Note: Here’s the shit thing about the entire situation: it wasn’t Kanye’s fault that he was late on stage, but the entire crowd probably assumed it was. Yet nobody from the stage crew – or even his manager, or DJ – addressed the crowd at any point to inform us of the real reason: technical failure caused by the rain. (Which raises many, many more questions of the organisers. Here’s a few to begin: why was this allowed to happen? Why weren’t the foldback speakers covered at the first sight of rain? Why did they allow tens of thousands of dollars of equipment to be (likely) destroyed by water? Haven’t they been doing festivals at this same venue since 1994? Why did it take 35 minutes for someone to accept responsibility for communicating to the crowd?) And so his reputation will suffer in Australia, and none of it will have been his fault.
Once the set’s underway, very little goes wrong for the headliner.
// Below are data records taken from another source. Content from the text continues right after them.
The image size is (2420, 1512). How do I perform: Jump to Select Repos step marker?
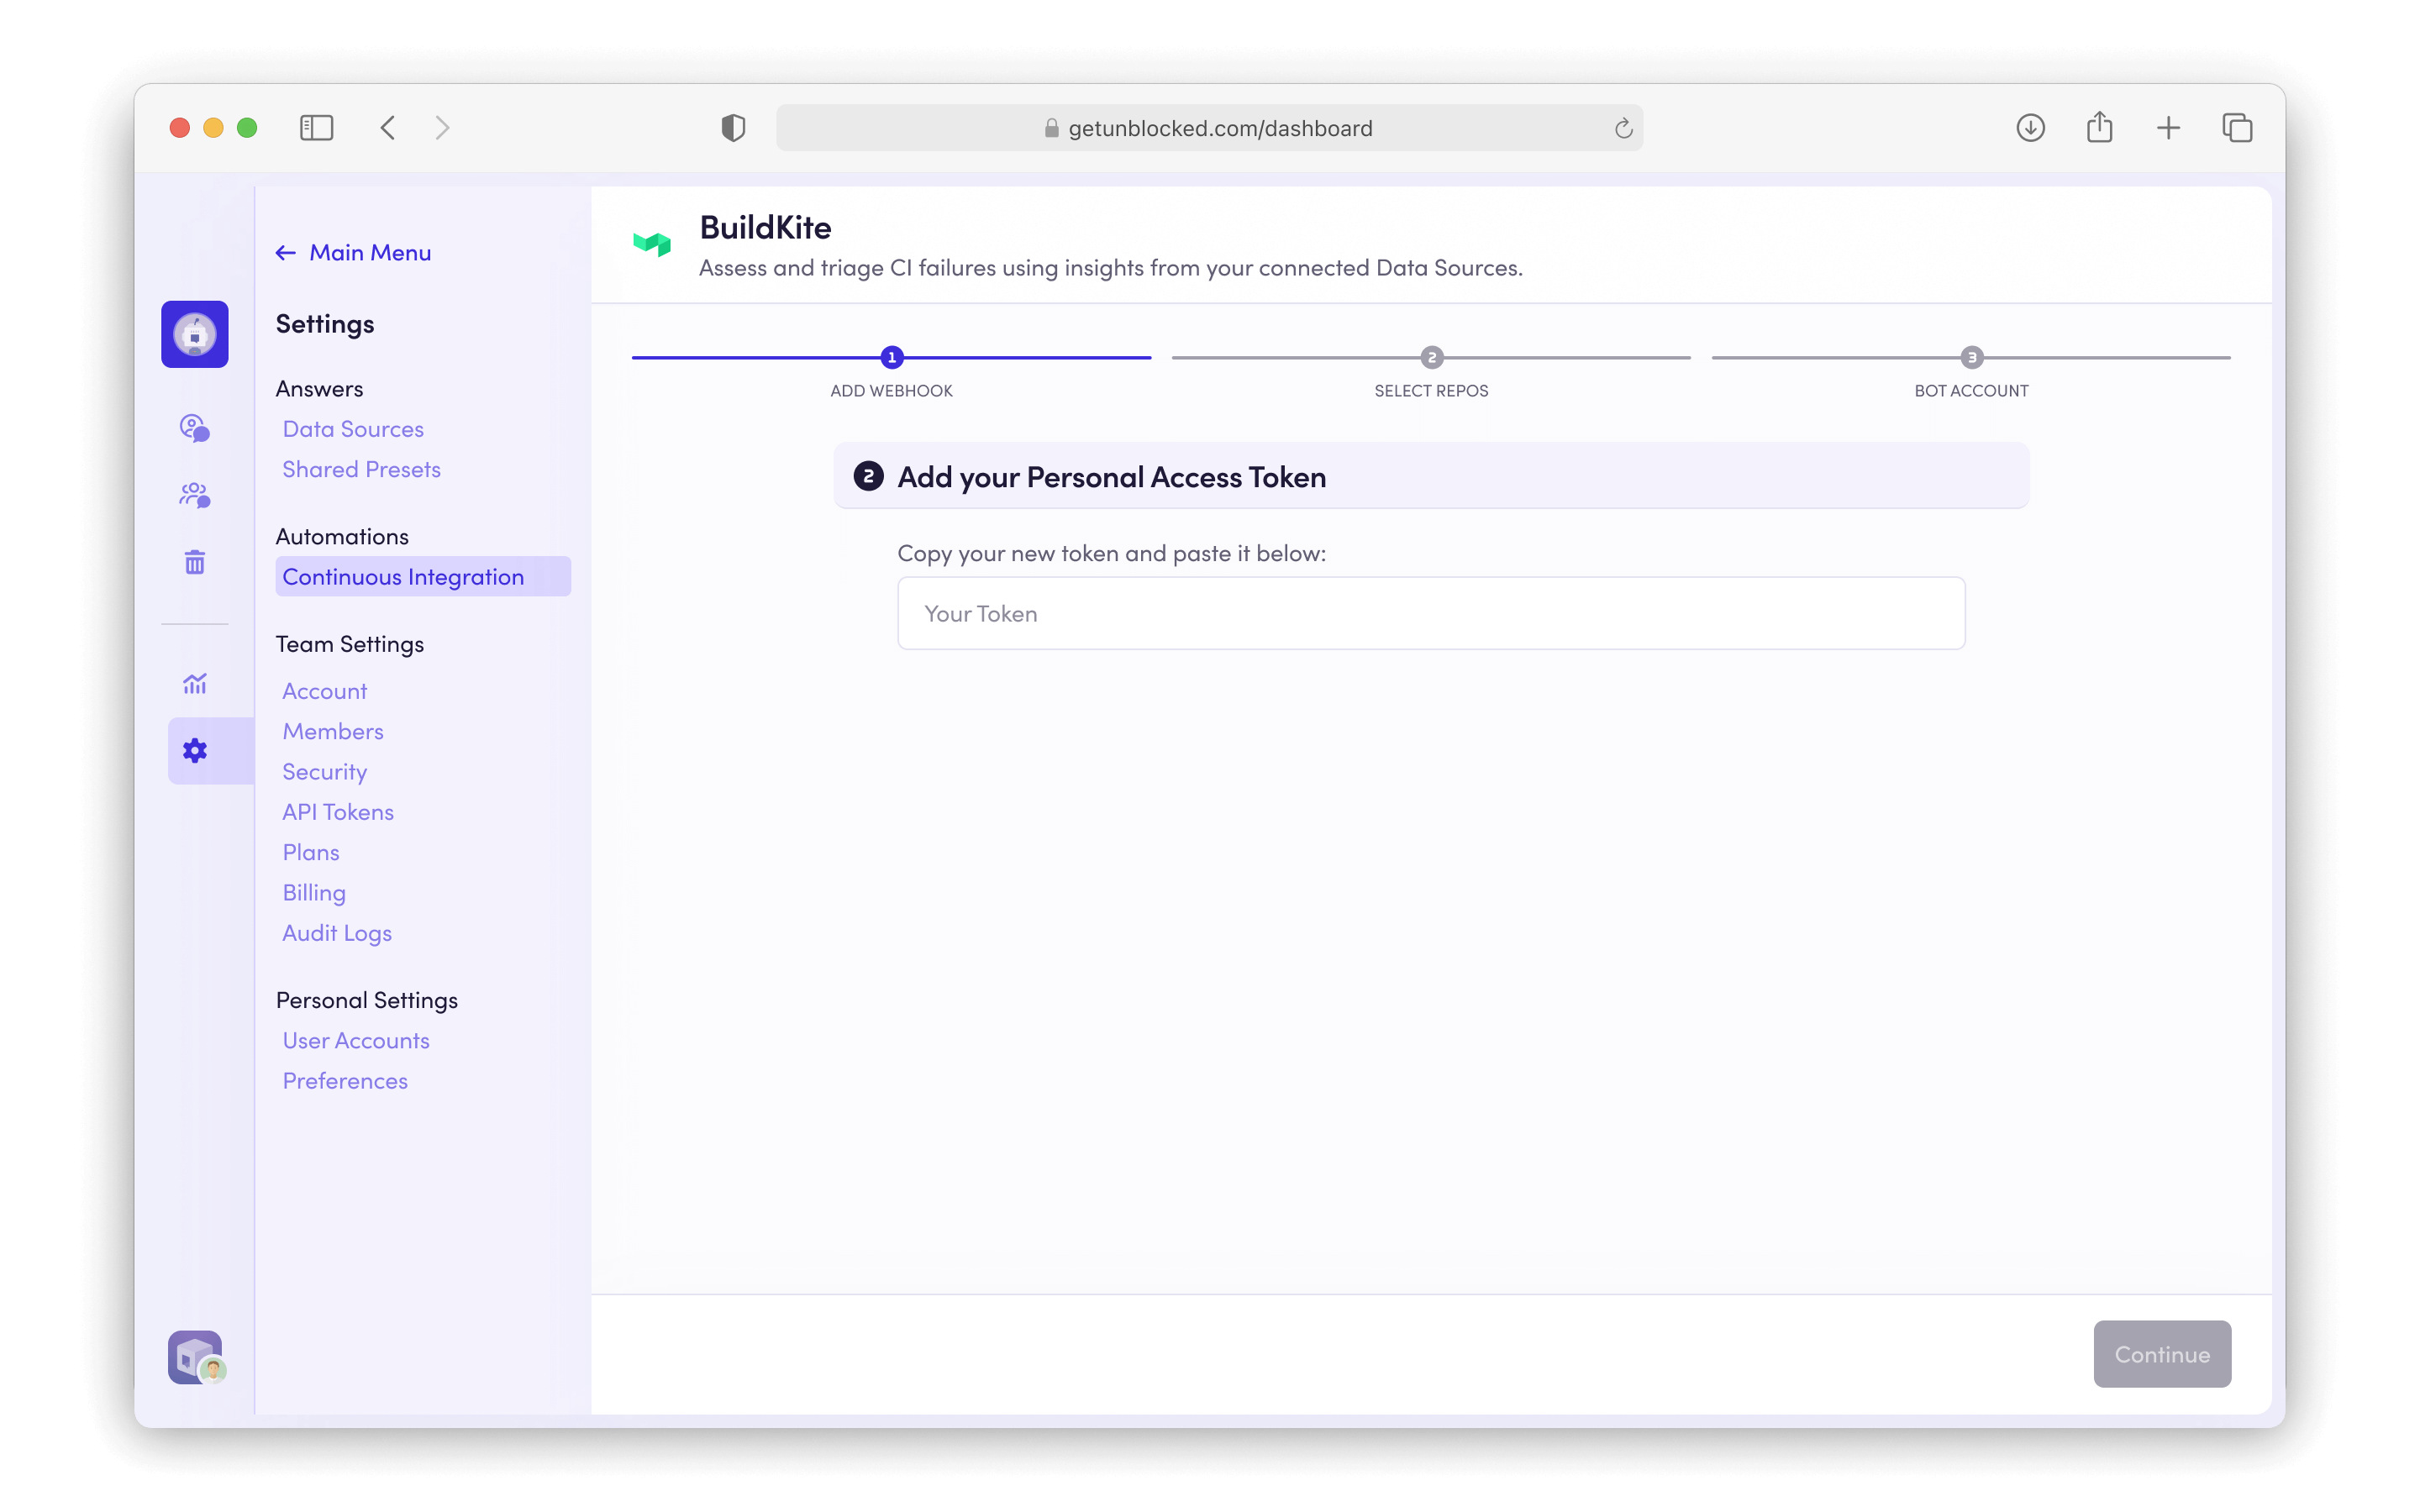point(1431,358)
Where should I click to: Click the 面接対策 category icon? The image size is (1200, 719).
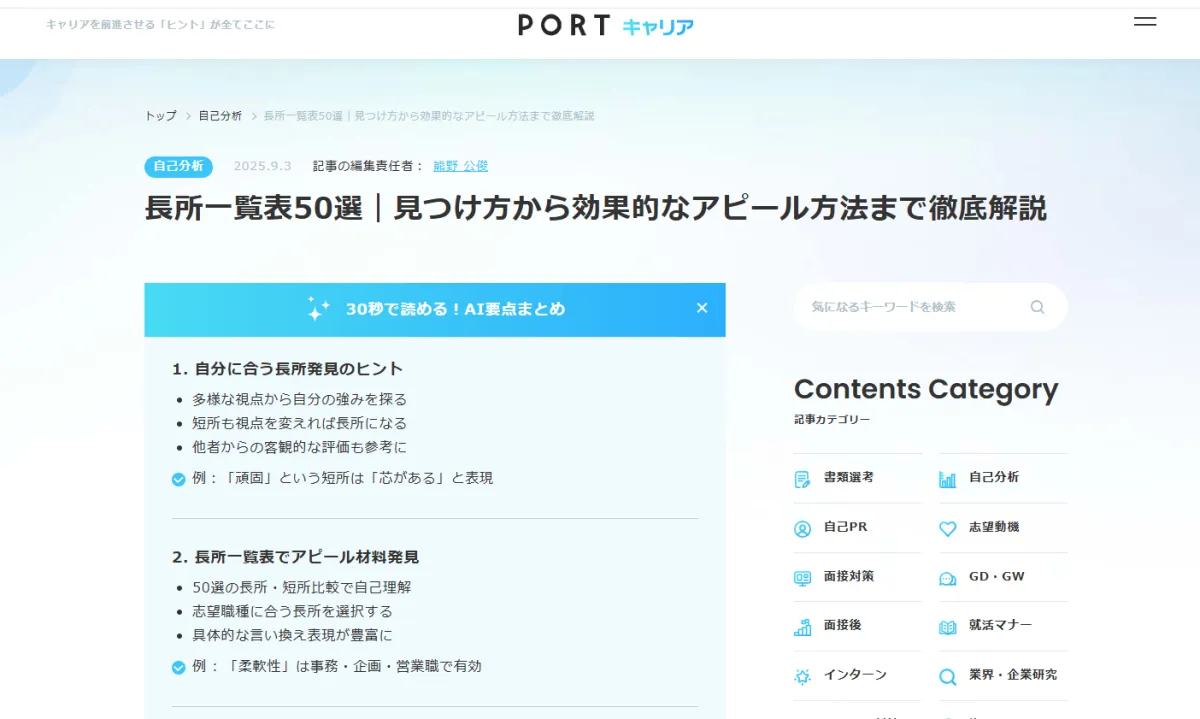[802, 578]
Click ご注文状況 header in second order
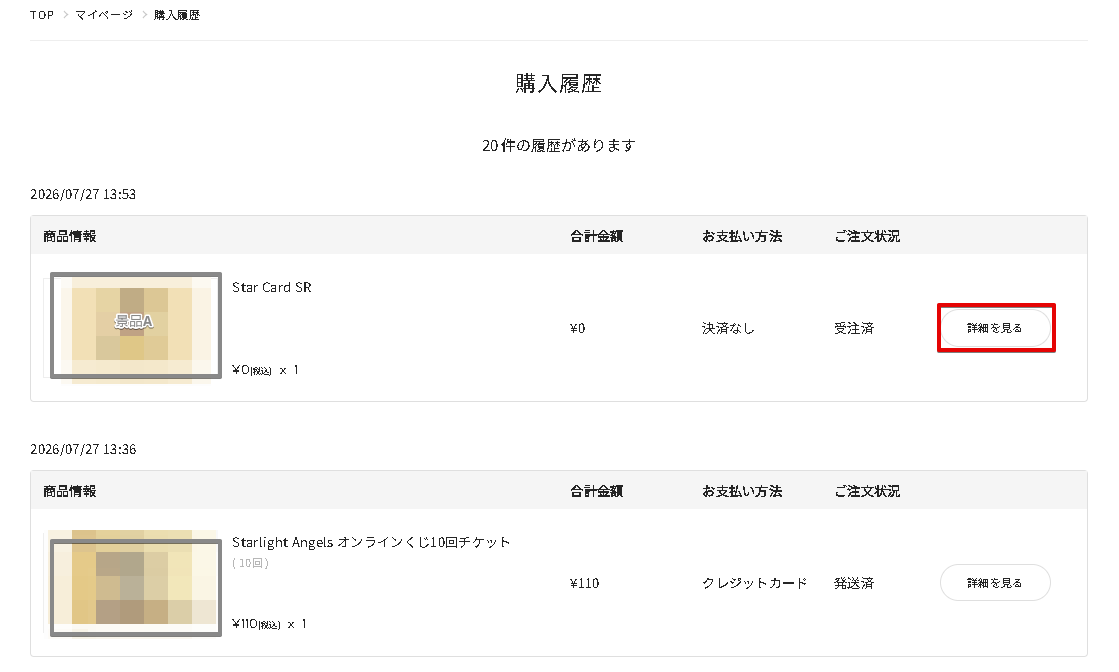The width and height of the screenshot is (1119, 672). pos(867,491)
The ballet dancers are particularly impressive during ‘Love Lockdown’; that aside, the 808s and Heartbreak bracket is still a yawn-fest, and the crowd leaves in droves. He messes up the lyrics in ‘All Falls Down’, despite earlier saying that it’s one of his “absolute favourites”, and immediately has his DJ start it again. He does a cool little a cappella verse and chorus during ‘Touch The Sky’. He restarts ‘All Of The Lights’ because we don’t respond to his line “MJ gone” with the required “Our nigga dead!” at an appropriate volume. “I want you to remember this moment for the rest of your lives!” he commands as the track starts up again. Indeed.
His take on ‘Runaway’ near set’s end is excruciatingly long. During an extended outro, the rapper ruminates on his heartbreak, his regrets, how “assholes deserve to be lonely” and how if we love somebody tonight, we should hold them tight. This goes on for what seems like ten minutes, while a sole dancer runs through an improvised routine at his feet, twirling and stretching while he drags the song out way longer than expected. The set ends with ‘Hey Mama’ at 11.08pm, nearly two hours after he began. In an apparent effort to redeem himself for the late start, he’s far surpassed his allotted 90 minutes. Kanye, his band, and his dancers take a group bow and leave the stage. While it hasn’t been the best ever Big Day Out, it’s certainly among the most memorable. Til next year. Hopefully.